The “Smart” manufacturing revolution is here. It’s proved its effectiveness in Predictive Maintenance, Quality Control, Logistics and Inventory, Product Development, Cybersecurity, and paired with IoT it expands into Robotics, Control Systems, and Digital Twins.

Manufacturers who want to build a data science team and operationalize machine learning models for must build an MLOPs practice. And by must, I mean this is essential, not optional. I’ve seen what happens when a team is built of unskilled engineers and attempts to take shortcuts on the journey to put machine learning into production without MLOPs and Responsible AI.

Why do you need MLOPs?

First, I think it’s important to understand the benefits of machine learning to manufacturers. I’ve already touched on some of the areas where Machine Learning is helpful. But let’s talk about the value that MLOPs brings to your organization.

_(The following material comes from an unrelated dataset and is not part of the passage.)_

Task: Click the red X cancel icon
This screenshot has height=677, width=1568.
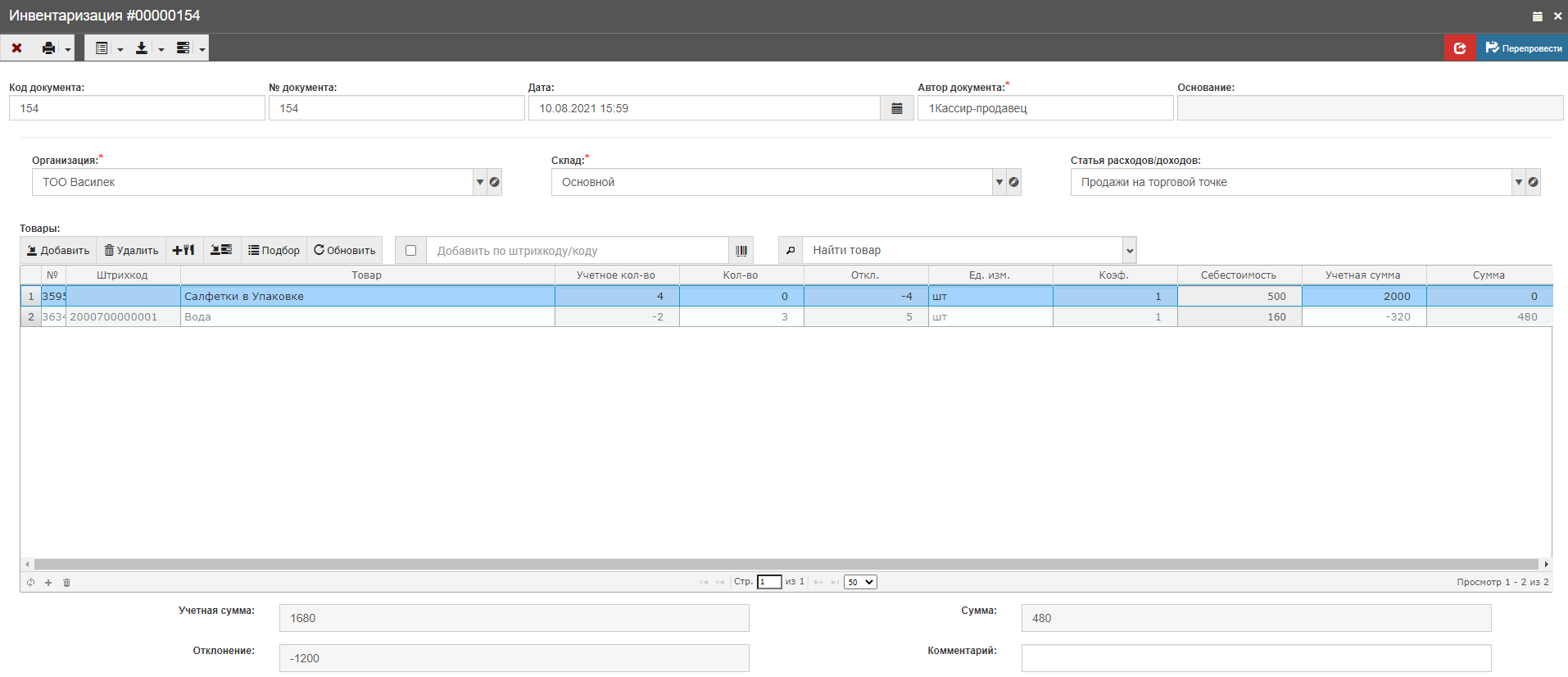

  1. It helps to reduce the risk of data science by making the work of scientists more transparent, trackable, and understandable. When coupled with a Responsible AI governance policy, MLOPs can help manufacturing leaders understand the risks of the models running in their environments.
  2. Generate greater, long-term value. Modern software development has taught us that development doesn’t end with production. Systems must be monitored to ensure they are meeting the needs of the business, even as that business shifts and changes under market pressures. Machine Learning is no different. In fact, models must be reviewed and maintained in some type of regular cadence. Unlike software, that is relatively static in nature, an ML model is code with data. As data changes, so must the model. It is an evolving system and must be observed and maintained even after production deployment.
  3. Scaling is one of the big problems of ML. It’s fairly easy to monitor one or two models in production manually, but once you scale to hundreds, even thousands of models, you will need systems in place to support the required maintenance of models.
  4. Maintenance is another thing to consider. Models must be updated. Sometimes many times a day. This means a delivery pipeline from initial hypothesis to production that is fast, scalable, and includes all the required tests and metrics gathering systems needed to monitor and control the lifecycle of the model.

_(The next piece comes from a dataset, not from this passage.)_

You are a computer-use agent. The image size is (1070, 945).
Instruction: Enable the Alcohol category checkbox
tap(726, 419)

The Machine Learning Lifecycle and Why It’s Challenging

I’m not going to dive into the Machine Learning Lifecycle in this article, but I will point out a few areas where that make it challenging to a manufacturer’s traditional IT department.

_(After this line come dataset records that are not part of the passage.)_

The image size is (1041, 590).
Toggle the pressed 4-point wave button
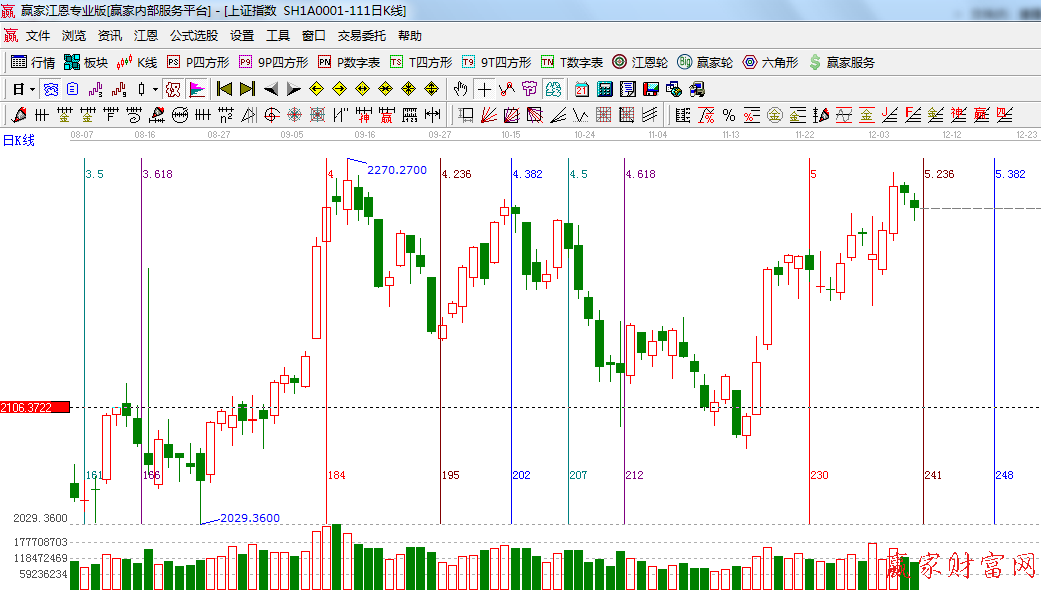pos(173,89)
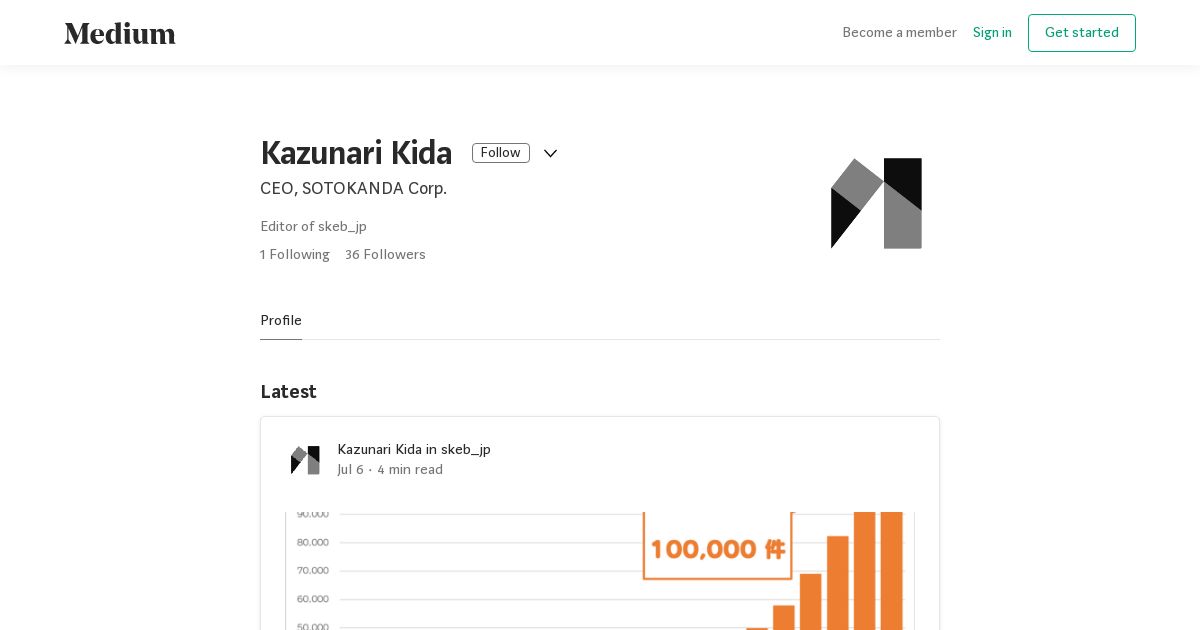Follow Kazunari Kida
Screen dimensions: 1200x630
point(500,153)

  • Data is a dependency. Very few ML models are of any value without a powerful data system to provide data for the learning portion of machine learning. Manufacturers often have data. Lots of data, in fact. Many manufacturers have been collecting telemetry data from operational technology for many years. But often that data is locked away in proprietary systems or behind multiple firewalls. There are tools to work with systems on-premises. Many data scientists are happy building experiments on their laptop. But this doesn’t scale to larger datasets or working with streaming data. Ideally, some type of lambda architecture will be needed to gather, prepare, and process the data for the machine learning process. Often, it’s preferred that this system be in the cloud where it’s accessible to entire teams and data engineers and leverage the compute power of the cloud to build and operationalize ML models.
  • Domain language issues. Data science brings a whole new set of tools and ideas to the traditional IT department. Data scientists are rarely software developers. They work in Notebooks and use programming languages like R, Python, and Julia. If you’re IT department isn’t used to the tooling and the processes of working with these tools, transferring from a Jupyter Notebook to an inferencing endpoint hosted on Kubernetes might be a challenge for your IT department.
  • Again, data scientists are not programmers. There are some who can program, but the code they tend to write is in support of training and testing ML models. It’s not generally written to be robust enough to standup to the type of software requirements demanded from a microservice. Your data scientists will likely need support from engineers who understand the deployment side of data science. You will need a team of people to help support your ML journey.

MLOPs and DevOps

MLOPs and DevOps do have a lot in common. They both focus on some of the same things, so if you already have a robust DevOps process in place in your organization, taking on MLOPs will be less of a challenge. However, if your IT department has never heard of DevOps, you might be in for a harder journey than expected.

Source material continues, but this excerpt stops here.